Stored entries
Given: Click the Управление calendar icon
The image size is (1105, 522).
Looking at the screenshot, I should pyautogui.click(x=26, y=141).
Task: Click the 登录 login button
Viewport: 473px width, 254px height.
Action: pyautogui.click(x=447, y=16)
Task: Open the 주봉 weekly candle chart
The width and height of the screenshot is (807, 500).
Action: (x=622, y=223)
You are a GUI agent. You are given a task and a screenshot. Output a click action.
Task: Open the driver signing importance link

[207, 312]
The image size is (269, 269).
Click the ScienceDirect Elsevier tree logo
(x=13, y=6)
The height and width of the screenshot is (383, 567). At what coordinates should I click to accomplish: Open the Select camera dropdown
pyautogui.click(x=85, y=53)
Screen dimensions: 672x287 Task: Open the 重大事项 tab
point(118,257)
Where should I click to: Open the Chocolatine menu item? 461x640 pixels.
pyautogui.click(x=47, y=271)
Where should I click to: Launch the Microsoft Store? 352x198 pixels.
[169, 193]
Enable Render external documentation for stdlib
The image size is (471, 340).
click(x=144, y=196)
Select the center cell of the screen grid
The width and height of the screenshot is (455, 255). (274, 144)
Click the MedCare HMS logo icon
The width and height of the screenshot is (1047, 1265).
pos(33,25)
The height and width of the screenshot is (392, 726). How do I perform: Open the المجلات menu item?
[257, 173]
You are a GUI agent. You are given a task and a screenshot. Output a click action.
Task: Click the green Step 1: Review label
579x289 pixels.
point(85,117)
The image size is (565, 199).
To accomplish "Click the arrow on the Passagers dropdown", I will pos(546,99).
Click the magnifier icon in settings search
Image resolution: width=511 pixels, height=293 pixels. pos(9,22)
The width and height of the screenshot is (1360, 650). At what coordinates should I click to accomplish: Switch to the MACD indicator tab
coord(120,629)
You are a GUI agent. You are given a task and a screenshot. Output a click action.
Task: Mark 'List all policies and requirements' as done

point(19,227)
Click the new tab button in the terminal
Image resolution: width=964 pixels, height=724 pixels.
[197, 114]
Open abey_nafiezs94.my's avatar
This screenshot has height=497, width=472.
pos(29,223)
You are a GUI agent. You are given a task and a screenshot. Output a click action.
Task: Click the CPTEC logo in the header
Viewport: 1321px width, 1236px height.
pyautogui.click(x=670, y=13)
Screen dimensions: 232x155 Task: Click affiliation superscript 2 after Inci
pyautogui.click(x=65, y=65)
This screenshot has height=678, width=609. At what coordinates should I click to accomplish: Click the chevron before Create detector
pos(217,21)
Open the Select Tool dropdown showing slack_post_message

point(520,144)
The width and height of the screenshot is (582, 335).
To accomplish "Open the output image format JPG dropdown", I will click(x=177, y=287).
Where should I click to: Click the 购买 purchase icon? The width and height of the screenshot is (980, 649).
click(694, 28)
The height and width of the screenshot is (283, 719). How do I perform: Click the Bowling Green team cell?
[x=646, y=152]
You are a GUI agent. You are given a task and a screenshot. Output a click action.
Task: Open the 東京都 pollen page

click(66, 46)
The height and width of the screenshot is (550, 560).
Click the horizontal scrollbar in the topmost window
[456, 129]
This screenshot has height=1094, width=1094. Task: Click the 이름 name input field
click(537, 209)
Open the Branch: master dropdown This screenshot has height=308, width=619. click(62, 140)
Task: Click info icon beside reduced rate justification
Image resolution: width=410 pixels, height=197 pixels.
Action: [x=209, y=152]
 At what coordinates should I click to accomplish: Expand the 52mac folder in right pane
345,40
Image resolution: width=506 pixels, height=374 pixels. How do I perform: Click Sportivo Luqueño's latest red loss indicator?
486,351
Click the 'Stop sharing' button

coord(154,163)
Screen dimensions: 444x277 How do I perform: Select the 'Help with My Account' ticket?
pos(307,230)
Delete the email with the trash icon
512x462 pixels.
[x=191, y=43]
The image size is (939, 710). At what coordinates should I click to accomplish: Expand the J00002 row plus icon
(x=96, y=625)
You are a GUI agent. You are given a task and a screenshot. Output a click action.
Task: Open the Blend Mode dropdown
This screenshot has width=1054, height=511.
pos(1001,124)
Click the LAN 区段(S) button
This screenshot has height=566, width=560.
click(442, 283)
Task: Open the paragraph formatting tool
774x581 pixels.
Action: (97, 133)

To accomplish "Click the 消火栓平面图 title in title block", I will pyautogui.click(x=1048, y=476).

Work instructions -> Nothing in the data should be left out when you retype it exactly.

Finished task ->
Given: Click the Управление calendar icon
The image size is (1105, 522).
Looking at the screenshot, I should pyautogui.click(x=26, y=141).
Task: Click the 登录 login button
Viewport: 473px width, 254px height.
Action: pyautogui.click(x=447, y=16)
Task: Open the 주봉 weekly candle chart
The width and height of the screenshot is (807, 500).
Action: (x=622, y=223)
You are a GUI agent. You are given a task and a screenshot. Output a click action.
Task: Open the driver signing importance link

[207, 312]
The image size is (269, 269).
Click the ScienceDirect Elsevier tree logo
(x=13, y=6)
The height and width of the screenshot is (383, 567). At what coordinates should I click to accomplish: Open the Select camera dropdown
pyautogui.click(x=85, y=53)
Screen dimensions: 672x287 Task: Open the 重大事项 tab
point(118,257)
Where should I click to: Open the Chocolatine menu item? 461x640 pixels.
pyautogui.click(x=47, y=271)
Where should I click to: Launch the Microsoft Store? 352x198 pixels.
[169, 193]
Enable Render external documentation for stdlib
The image size is (471, 340).
click(x=144, y=196)
Select the center cell of the screen grid
The width and height of the screenshot is (455, 255). (274, 144)
Click the MedCare HMS logo icon
The width and height of the screenshot is (1047, 1265).
pos(33,25)
The height and width of the screenshot is (392, 726). How do I perform: Open the المجلات menu item?
[257, 173]
You are a GUI agent. You are given a task and a screenshot. Output a click action.
Task: Click the green Step 1: Review label
579x289 pixels.
point(85,117)
The image size is (565, 199).
To accomplish "Click the arrow on the Passagers dropdown", I will pos(546,99).
Click the magnifier icon in settings search
Image resolution: width=511 pixels, height=293 pixels. pos(9,22)
The width and height of the screenshot is (1360, 650). At what coordinates should I click to accomplish: Switch to the MACD indicator tab
coord(120,629)
You are a GUI agent. You are given a task and a screenshot. Output a click action.
Task: Mark 'List all policies and requirements' as done

point(19,227)
Click the new tab button in the terminal
Image resolution: width=964 pixels, height=724 pixels.
[197, 114]
Open abey_nafiezs94.my's avatar
This screenshot has height=497, width=472.
pos(29,223)
You are a GUI agent. You are given a task and a screenshot. Output a click action.
Task: Click the CPTEC logo in the header
Viewport: 1321px width, 1236px height.
pyautogui.click(x=670, y=13)
Screen dimensions: 232x155 Task: Click affiliation superscript 2 after Inci
pyautogui.click(x=65, y=65)
This screenshot has height=678, width=609. At what coordinates should I click to accomplish: Click the chevron before Create detector
pos(217,21)
Open the Select Tool dropdown showing slack_post_message

point(520,144)
The width and height of the screenshot is (582, 335).
To accomplish "Open the output image format JPG dropdown", I will click(x=177, y=287).
Where should I click to: Click the 购买 purchase icon? The width and height of the screenshot is (980, 649).
click(694, 28)
The height and width of the screenshot is (283, 719). How do I perform: Click the Bowling Green team cell?
[x=646, y=152]
You are a GUI agent. You are given a task and a screenshot. Output a click action.
Task: Open the 東京都 pollen page

click(66, 46)
The height and width of the screenshot is (550, 560).
Click the horizontal scrollbar in the topmost window
[456, 129]
This screenshot has height=1094, width=1094. Task: Click the 이름 name input field
click(537, 209)
Open the Branch: master dropdown This screenshot has height=308, width=619. click(62, 140)
Task: Click info icon beside reduced rate justification
Image resolution: width=410 pixels, height=197 pixels.
Action: [x=209, y=152]
 At what coordinates should I click to accomplish: Expand the 52mac folder in right pane
345,40
Image resolution: width=506 pixels, height=374 pixels. How do I perform: Click Sportivo Luqueño's latest red loss indicator?
486,351
Click the 'Stop sharing' button

coord(154,163)
Screen dimensions: 444x277 How do I perform: Select the 'Help with My Account' ticket?
pos(307,230)
Delete the email with the trash icon
512x462 pixels.
[x=191, y=43]
The image size is (939, 710). At what coordinates should I click to accomplish: Expand the J00002 row plus icon
(x=96, y=625)
You are a GUI agent. You are given a task and a screenshot. Output a click action.
Task: Open the Blend Mode dropdown
This screenshot has width=1054, height=511.
pos(1001,124)
Click the LAN 区段(S) button
This screenshot has height=566, width=560.
click(442, 283)
Task: Open the paragraph formatting tool
774x581 pixels.
Action: (97, 133)

To accomplish "Click the 消火栓平面图 title in title block", I will pyautogui.click(x=1048, y=476).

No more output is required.